When you work on illustrating a book you work from page to page but also to design the book as a whole thing, and with this book I wanted it to be like a treasure chest, one that hopefully surprises and delights when opened.
It is like working on a painting where you work on a piece at a time then towards the end pull the whole thing together. But sometimes when other people get their hands on it they don't see the harmony that you have tried to create, and so it begins to jangle, as things carefully placed are moved or changed.
Although the author's and the illustrator's names are on the cover a book is a great team effort, with editors and designers and product managers. I know that all of these people need to have their imput into a job, but at the end of the day I think that sometimes they forget that we have been working in the business now for 50 years (cheating here as I add up mine and James's experience) and maybe we should have more say in the final meetings. And at the end of the day it is our names that go on the covers.

Does that make sense.

Deja vu





Sometimes I feel that I should do my paintings using fuzzy felt then the publishers could move each item about as they wanted to.
Now they have two front covers and two back covers so if they wish they can play mix and match.
I think this time I have really finished but am getting a strange feeling of deja vu.
Now I wait for examples to be sent of the use of the gold as a fifth colour so that I can see what it looks like.
I still like the old cover, and the old back cover, but being the illustrator have only a small voice in decisions. At least that is how it feels sometimes when publishers have meetings about my work.

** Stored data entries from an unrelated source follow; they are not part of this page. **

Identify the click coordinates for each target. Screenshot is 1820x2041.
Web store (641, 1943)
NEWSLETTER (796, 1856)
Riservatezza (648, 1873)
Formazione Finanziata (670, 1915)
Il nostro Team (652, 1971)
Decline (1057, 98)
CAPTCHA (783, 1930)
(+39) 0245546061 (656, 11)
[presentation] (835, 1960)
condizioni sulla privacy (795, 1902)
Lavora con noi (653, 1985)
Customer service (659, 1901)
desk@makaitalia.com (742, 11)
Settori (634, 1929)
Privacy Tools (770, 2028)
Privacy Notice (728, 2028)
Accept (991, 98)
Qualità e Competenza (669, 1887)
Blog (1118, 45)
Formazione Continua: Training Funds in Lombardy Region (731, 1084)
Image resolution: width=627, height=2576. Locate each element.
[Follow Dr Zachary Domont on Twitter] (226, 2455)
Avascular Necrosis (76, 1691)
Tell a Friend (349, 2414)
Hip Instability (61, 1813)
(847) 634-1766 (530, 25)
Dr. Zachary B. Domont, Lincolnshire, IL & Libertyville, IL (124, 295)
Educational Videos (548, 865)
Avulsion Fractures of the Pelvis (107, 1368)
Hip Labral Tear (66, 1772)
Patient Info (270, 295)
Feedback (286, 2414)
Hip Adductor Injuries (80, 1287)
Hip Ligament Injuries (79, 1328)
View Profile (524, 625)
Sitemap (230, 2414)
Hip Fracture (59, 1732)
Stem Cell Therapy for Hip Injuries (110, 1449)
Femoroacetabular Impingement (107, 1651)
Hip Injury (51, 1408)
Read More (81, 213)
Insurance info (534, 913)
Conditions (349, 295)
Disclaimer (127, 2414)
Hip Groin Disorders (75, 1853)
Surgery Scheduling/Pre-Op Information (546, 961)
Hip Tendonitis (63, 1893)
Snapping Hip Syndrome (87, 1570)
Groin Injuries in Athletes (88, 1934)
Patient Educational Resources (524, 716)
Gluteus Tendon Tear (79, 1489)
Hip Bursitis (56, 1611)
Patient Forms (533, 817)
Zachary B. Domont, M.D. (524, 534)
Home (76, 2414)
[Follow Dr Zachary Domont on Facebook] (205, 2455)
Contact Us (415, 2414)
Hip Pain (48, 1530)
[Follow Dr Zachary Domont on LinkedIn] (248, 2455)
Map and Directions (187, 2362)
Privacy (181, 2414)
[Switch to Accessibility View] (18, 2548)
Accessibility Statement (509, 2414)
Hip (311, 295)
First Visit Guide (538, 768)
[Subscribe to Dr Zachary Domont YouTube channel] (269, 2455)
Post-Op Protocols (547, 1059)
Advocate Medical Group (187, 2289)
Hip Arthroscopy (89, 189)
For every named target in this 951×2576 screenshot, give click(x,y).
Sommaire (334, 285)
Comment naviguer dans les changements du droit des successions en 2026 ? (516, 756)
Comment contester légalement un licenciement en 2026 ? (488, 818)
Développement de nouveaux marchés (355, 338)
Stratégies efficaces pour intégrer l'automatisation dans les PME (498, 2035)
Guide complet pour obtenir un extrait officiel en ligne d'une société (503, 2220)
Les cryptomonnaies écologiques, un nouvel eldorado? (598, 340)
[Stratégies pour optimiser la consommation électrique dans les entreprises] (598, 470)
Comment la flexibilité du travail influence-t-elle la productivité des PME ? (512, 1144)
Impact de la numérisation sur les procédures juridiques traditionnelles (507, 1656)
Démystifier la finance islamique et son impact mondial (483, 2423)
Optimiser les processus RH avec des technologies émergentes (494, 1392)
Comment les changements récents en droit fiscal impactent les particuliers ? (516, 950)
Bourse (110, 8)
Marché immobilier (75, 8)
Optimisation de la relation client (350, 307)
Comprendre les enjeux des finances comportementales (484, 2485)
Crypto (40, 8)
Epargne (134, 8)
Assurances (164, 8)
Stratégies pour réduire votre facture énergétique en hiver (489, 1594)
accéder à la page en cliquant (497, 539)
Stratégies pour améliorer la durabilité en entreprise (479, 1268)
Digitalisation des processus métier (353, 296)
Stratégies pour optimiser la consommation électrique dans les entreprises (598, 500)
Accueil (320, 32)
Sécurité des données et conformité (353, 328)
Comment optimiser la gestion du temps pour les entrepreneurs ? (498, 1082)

Wednesday, February 25, 2009

If you can keep your head when all about are telling you what goes where.........


So. How to explain. I have started painting the cover again and so far, fingers crossed, but not too tightly as it is difficult to paint with crossed fingers, all is ok. The picture was hard to draw out, to catch the child's face, to make it the same child over the distance of time. But what is hardest still and most difficult to explain to publishers is how to find the heart to do it. When all around are saying, do this, do that, move this move that, and yes, I can see that the design is now better an will work as a cover and hopefully at the end of the day will look as if it always belonged and nothing else could possibly be there, although I have to do the painting as a full bleed but with the possibility that they will still use the red band across the top and bottom if needs be, and it may be straight or it may curve so leave space for both and all, it is difficult to paint it from the heart.
And it is only when you can find that space in both heart and head that it can work.
Is it any wonder that I like painting hares.

In amongst all the emails yesterday going backwards and forwards between myself and the project manager was this,
"We received some test proofs yesterday to see how the artwork will harmonies with the 5th gold for the cover and endpapers. It looks lovely. Lovely, lovely, lovely."
Will be good to see that.

Tuesday, February 24, 2009

Revise, rework, recycle.


The power of the putty rubber! Rough amended with child now looking at the edge of the book.
Back cover rough to go with new front cover rough.

Monday, February 23, 2009

Front cover sketch again



Waiting to hear from publisher again.
Band across top and bottom would be red. Stars picked out in gold or silver foil. Sea serpent would be red.

Wednesday, February 18, 2009

In a pool above the sea by golden reeds



On Valentine's Day we walked from the beach to home, past Porth Melgan and the pool where soon there will be tadpoles. The reeds are golden and sing in the wind. I placed a boat in the water. We walked on, sopped for a while at The Gessail and watched porpoise rise through the ceiling of the sea to arc in shining dark arcs out of the calm waters. So beautiful, so peaceful.
Two days later I walked again to see if there would still be porpoises at the headland. Sure enough they were still there. So was the boat.


Poetry and paper boats

Written around this boat, lines from If You Forget Me by Paulo Neruda,


as if everything that exits,
aromas, light, metals,
were little boats that sail
towards those isles of yours that wait for me.